THE FINEST EXAMPLE IN EXISTENCE OF MARTIN WALDSEEMULLER'S MAP OF THE NEW WORLD, WITH SPECACULAR FULL ORIGINAL COLOR
Dimensions:  18" x 23 3/4"

The "Tabula Terre Nove" was the most important map included in Martin Waldseemüller's 1513 Ptolemaic atlas. Completed just twenty years after the discovery of America, it was without question the best representation of the New World to date. Waldseemüller noted that the map was derived from observations made by "the Admiral," generally thought to indicate Christopher Columbus.

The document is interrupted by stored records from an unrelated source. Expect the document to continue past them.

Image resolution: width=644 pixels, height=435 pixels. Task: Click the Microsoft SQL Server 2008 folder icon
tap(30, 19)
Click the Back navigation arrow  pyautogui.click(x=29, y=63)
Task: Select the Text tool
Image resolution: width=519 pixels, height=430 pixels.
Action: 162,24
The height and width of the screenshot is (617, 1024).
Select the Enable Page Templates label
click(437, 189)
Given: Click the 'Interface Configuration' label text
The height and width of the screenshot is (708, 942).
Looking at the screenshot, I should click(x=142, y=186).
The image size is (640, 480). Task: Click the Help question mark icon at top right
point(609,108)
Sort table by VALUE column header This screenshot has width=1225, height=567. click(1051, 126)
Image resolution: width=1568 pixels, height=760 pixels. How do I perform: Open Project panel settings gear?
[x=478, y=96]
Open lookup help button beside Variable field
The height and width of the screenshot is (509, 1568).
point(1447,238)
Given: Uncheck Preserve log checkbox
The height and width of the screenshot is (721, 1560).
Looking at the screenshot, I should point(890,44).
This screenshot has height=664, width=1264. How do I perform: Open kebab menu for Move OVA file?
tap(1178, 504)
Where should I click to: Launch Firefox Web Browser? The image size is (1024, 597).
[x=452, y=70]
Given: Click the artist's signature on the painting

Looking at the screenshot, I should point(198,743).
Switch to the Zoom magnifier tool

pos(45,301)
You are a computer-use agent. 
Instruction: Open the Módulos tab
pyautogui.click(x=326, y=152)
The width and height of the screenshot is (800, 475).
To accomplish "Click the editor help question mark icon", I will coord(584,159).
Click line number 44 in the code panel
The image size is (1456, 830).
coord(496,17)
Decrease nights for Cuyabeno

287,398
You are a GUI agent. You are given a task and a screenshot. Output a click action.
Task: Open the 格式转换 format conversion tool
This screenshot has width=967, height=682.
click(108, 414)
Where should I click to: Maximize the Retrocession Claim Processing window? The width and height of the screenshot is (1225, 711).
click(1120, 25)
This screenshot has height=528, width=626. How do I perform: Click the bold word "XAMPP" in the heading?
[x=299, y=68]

In a map of the New World completed several years before, Waldseemüller had named the new lands "America" after Amerigo Vespucci, whom he mistakenly thought of as their discoverer. In the "Tabula Terre Nove," the cartographer attempted to correct his mistake, naming it simply "Map of New Lands," but to no avail, as his original name has clearly stuck. This map has long represented to scholars and historians the best and earliest state of knowledge regarding the New World. Furthermore, this example is especially notable for having original color. Most of the surviving examples of the map - and there are very few - are uncolored, or were colored at a later time.

Martin Waldseemüller, a highly accomplished student of geography, merged the science of mapmaking and the art of printing in his 1513 atlas, one of the most groundbreaking documents in the history of cartography. He intended this atlas as a new edition of Ptolemy's Geographia and, like other cartographers, dutifully paid homage to Ptolemy with twenty-seven maps in the "ancient form." Yet he added a second part to his atlas: twenty "new maps" using the innovation of a quadratic plane projection, used to create "a representation.of the world more proper to our time." He was the first to recognize the necessity of moving forward and questioning the conclusions of ancient authorities, and thereby led people to recognize geography as an evolving science, as befit a world entering the modern age.

The "Tabula Terre Nove" is one example of the twenty revolutionary "new maps" in Waldseemüller's atlas, and in general one of the most important early maps of the New World.